Got my brand new Foo Dog F3 from the farm within ten days of them getting my order. They were $200 for 10 which isn't *that* bad. Awful/nonexistant stealth but it got through. Supposed to pack mammoth potency ( about 30% THC, 6-8% CBD) and a great yield. Loompa says this is an absolute monster potency wise. I will see how they turn out in about 3-4 months. Just starting to pop up above the rock wool now.


----------



## natro.hydro (Jul 23, 2014)

I am sure they manage to keep most customers happy, but there are a few people here who's opinion I respect and they say try at your own at risk. I think they best quote I heard was in this thread someone said they would rather throw money out the car window on the highway than send it to logic lol. It made me laugh while getting the point across so it stuck in my head but I do not have the time to mess around with a bean order that might not make it or be what I ordered ( heard he likes to relabel breeders packs). Really would have a hard time substantiating some of these claims but with all the legitimate seed banks, but I feel no need to send my money there specifically to scoop these genetics.

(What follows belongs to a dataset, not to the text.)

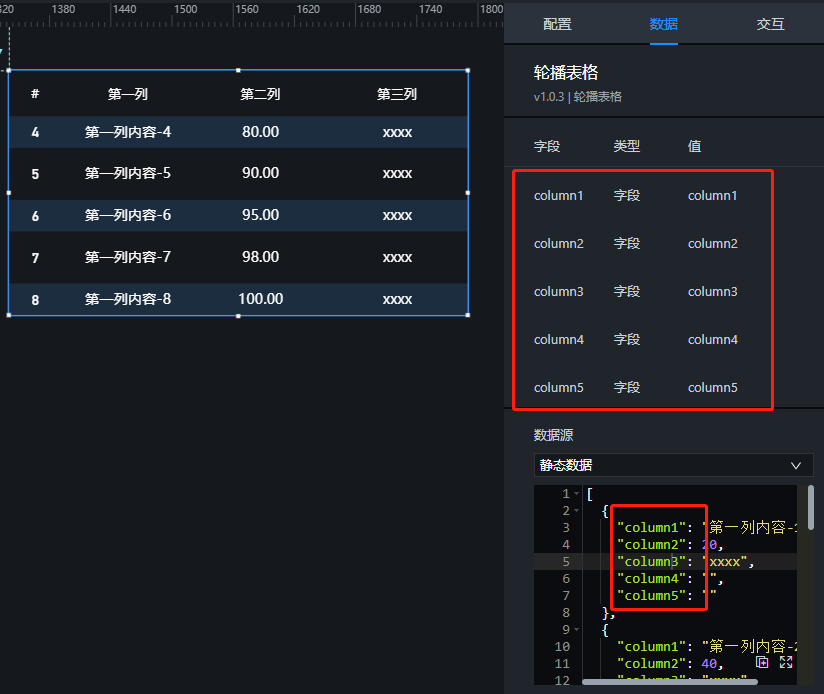Switch to the 交互 tab

click(x=770, y=24)
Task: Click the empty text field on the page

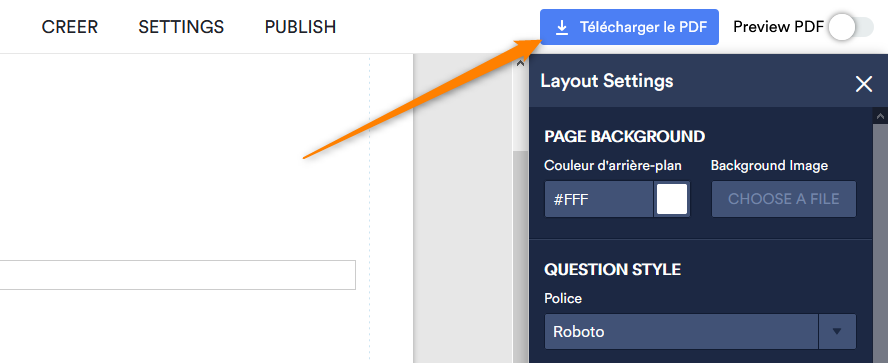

Especially since I have plenty of fire genetics waiting to be popped already lol.


----------



## greenghost420 (Jul 23, 2014)

cabin fever or topdawg both better im thinking at this point


----------



## wyteberrywidow (Jul 24, 2014)

greenghost420 said:


> cabin fever or topdawg both better im thinking at this point


I know topdawg genetics pack a mean punch lol


----------



## wyteberrywidow (Jul 24, 2014)

I grew tre sis and tre stardawg from topdawg both strains I would recommend to others shit I wish the whitedawg wouldve did good but when he drops again im grabbing some stock his gear is definitely wor th it


----------



## greenghost420 (Jul 24, 2014)

when you hear of that drop please holla at me i want in! my tres and star are doing great! but the fucking chem 4 has been the most difficult to clone iv ever had. she yellowed in the cloner so i chucked into the dome at 78-83 with 80% and the starD clone is exploding while the 3 chem4 clones are fucking lame. lol but i got mad tres and star dawg clones ready to go into veg/flower. forum too  on round 2 of spraying for bugs so m getting there.

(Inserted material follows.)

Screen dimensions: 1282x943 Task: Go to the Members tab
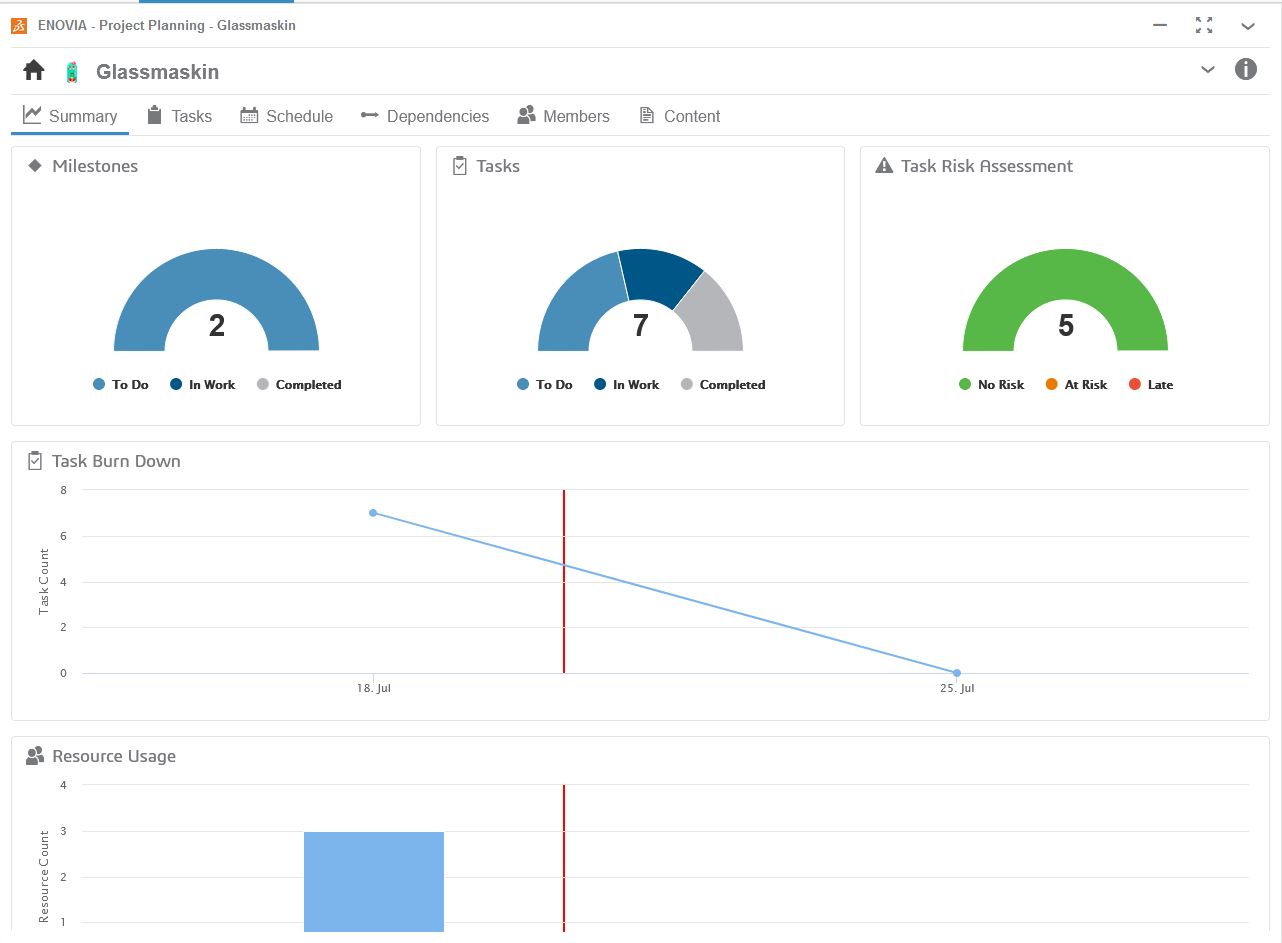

just checked on my domed chem 4s, ones popping roots so im good.  like how the fuck cant it at 93% humidity and 80 deg, besides over under water. i think she was def over fed N cause shes dark in flower lol


----------



## greenghost420 (Jul 24, 2014)

that bubba pheno of the thumps mix was a super late showing male. sweet lol


----------



## wyteberrywidow (Jul 24, 2014)

greenghost420 said:


> that bubba pheno of the thumps mix was a super late showing male. sweet lol


What exactly is thumps mix?


----------



## greenghost420 (Jul 24, 2014)

my homie thump, his mix pack i got lol good looking out homie! no clue on the lineage but i trust it more then loompas shit right now....


----------



## Pass it Around (Jul 24, 2014)

Is loompa still in hiding?


----------



## wyteberrywidow (Jul 25, 2014)

Lol I would say hes saddling @the farm


----------



## RedCarpetMatches (Aug 1, 2014)

These Loompa beenz are available at a whopping $200 for a 10 pack...assuming regs. Really worth it?! Hallf the price can get you Bodhi, GgG, OGR, Breeders Boutique, etc.


----------



## XXVII St. (Aug 2, 2014)

I keep meaning to add this but then again I don't really care...thread came back to the top.....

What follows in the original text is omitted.